Montes de Oca hizo una suerte de experimento. El sábado 30 de enero fue a un local comercial del centro sin su uniforme, se presentó como otro ciudadano con condiciones extraordinarias.

Los alinearon en paralelo al resto de clientes, su intención era comprar pañales talla XG, pues los de adultos no se consiguen y él presenta una condición de vejiga genitourinaria grave, requiere pañales las 24 horas del día.

“Cuando pasé me dijeron que presentara la partida de nacimiento del bebé, le explico a la cajera que es para mí y le presento el certificado, en el dorso está establecido mi condición y el grado, el gerente estuvo de acuerdo en venderme el paquete de pañal, pero el habló con la supervisora de la Superintendencia de Precios Justos (Sundde), ella miró la cola y dijo: no se le puede vender, hay muchas madres con niños afuera”.

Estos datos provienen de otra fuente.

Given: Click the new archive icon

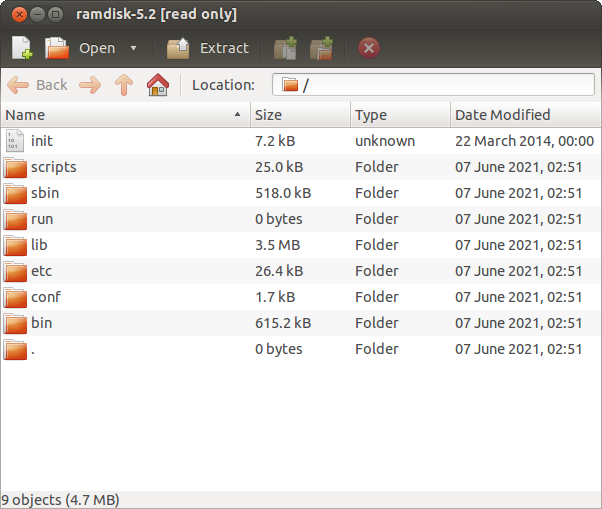Looking at the screenshot, I should click(x=22, y=48).
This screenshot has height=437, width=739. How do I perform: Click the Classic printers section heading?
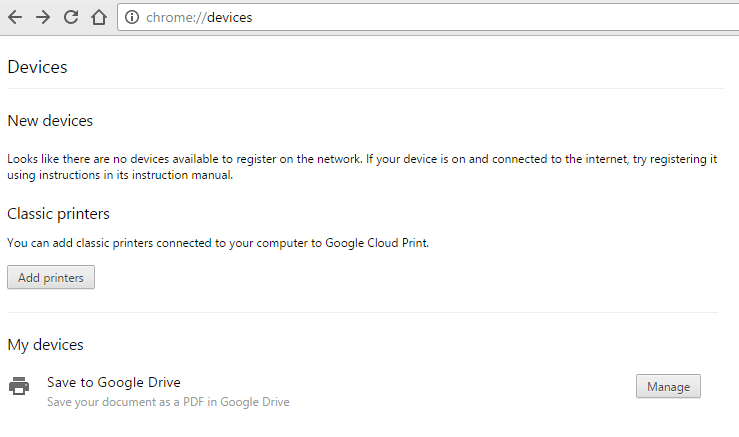[58, 214]
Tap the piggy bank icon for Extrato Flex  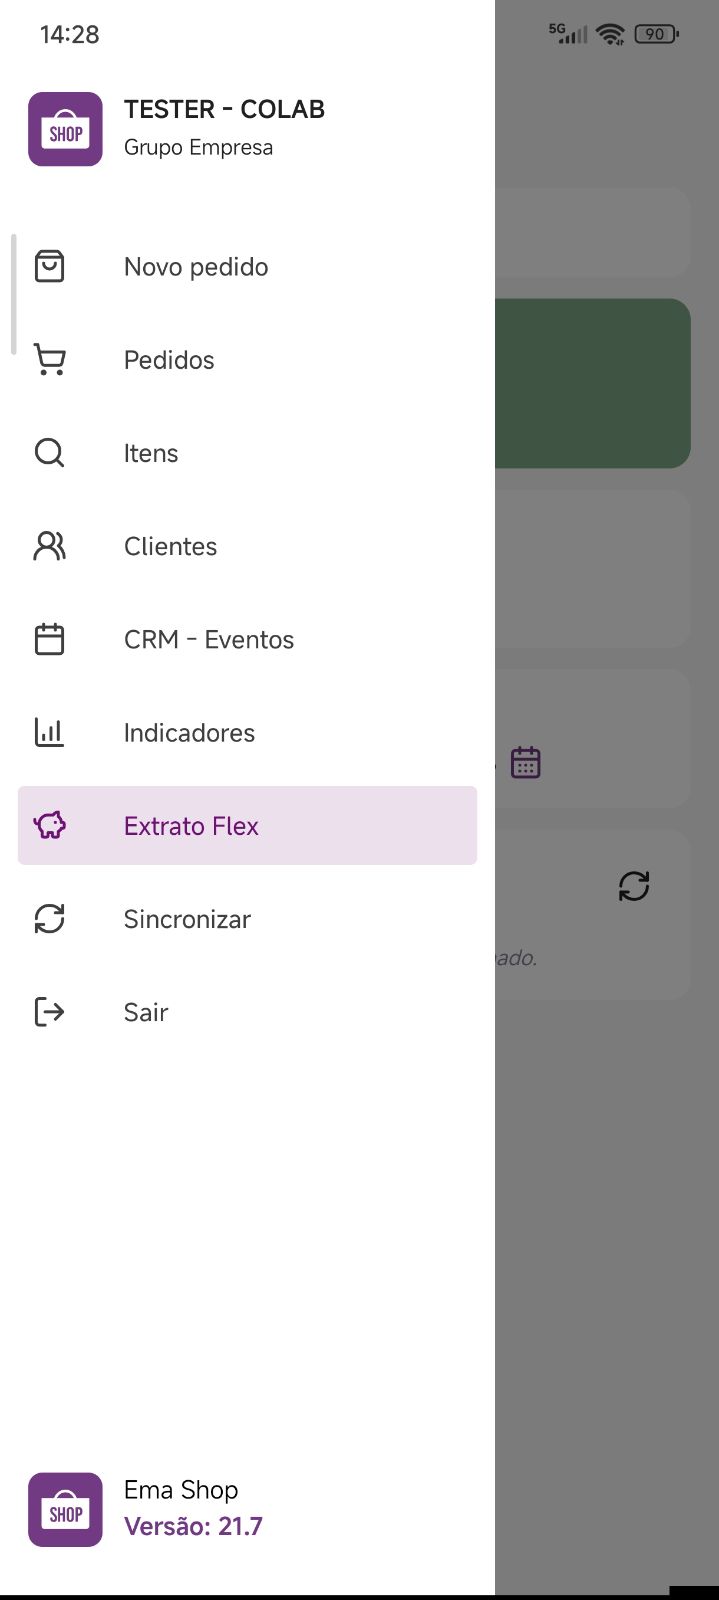(50, 825)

Luis Montes de Oca pudo comprobar en carne propia que ni siquiera los funcionarios del Estado respetan lo establecido por otra instituciones del Estado, “a ella no le importó que yo mostrara mi carné del Conapdis donde especifica mi condición” resaltó.

¿Qué es lo que piden?

Desde el estado Lara se busca reformar la arbitrariedad para las personas con discapacidad. El presidente del Ceapdis informó que este año continuarán dictando talleres de sensibilización y concientización para el trato a las personas con necesidades especiales.

Lo han realizado desde el año pasado en empresas públicas y privadas donde han recibido mayores denuncias, en algunos casos las solicitudes para la charla son bien aceptadas, en otros establecimientos les han dicho que están muy ocupados: “pase otro día”.

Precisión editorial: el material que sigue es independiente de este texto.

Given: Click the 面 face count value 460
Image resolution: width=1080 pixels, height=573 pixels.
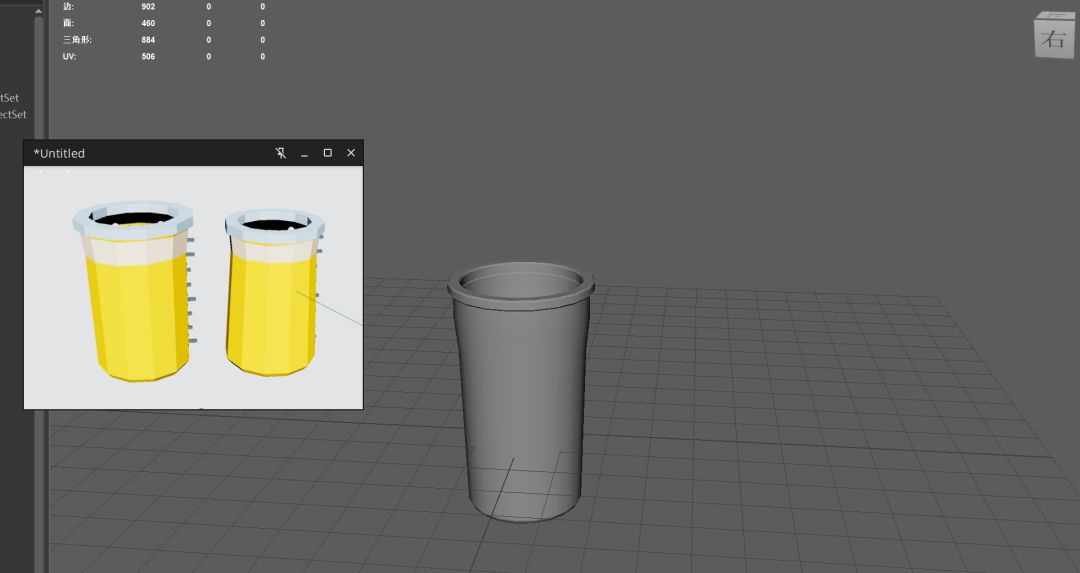Looking at the screenshot, I should [148, 23].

“Queremos que si llega un invidente y quiere pasar al establecimiento sin hacer la cola, el personal sepa guiarlo y hacerle comprender que será atendido pero requiere cumplir con ciertas normas. Esta guía debe ser sin maltrato que es lo que más abunda” dijo.

Las charlas también serán llevadas a las instituciones encargadas del control y seguridad como es el caso de organismos militares.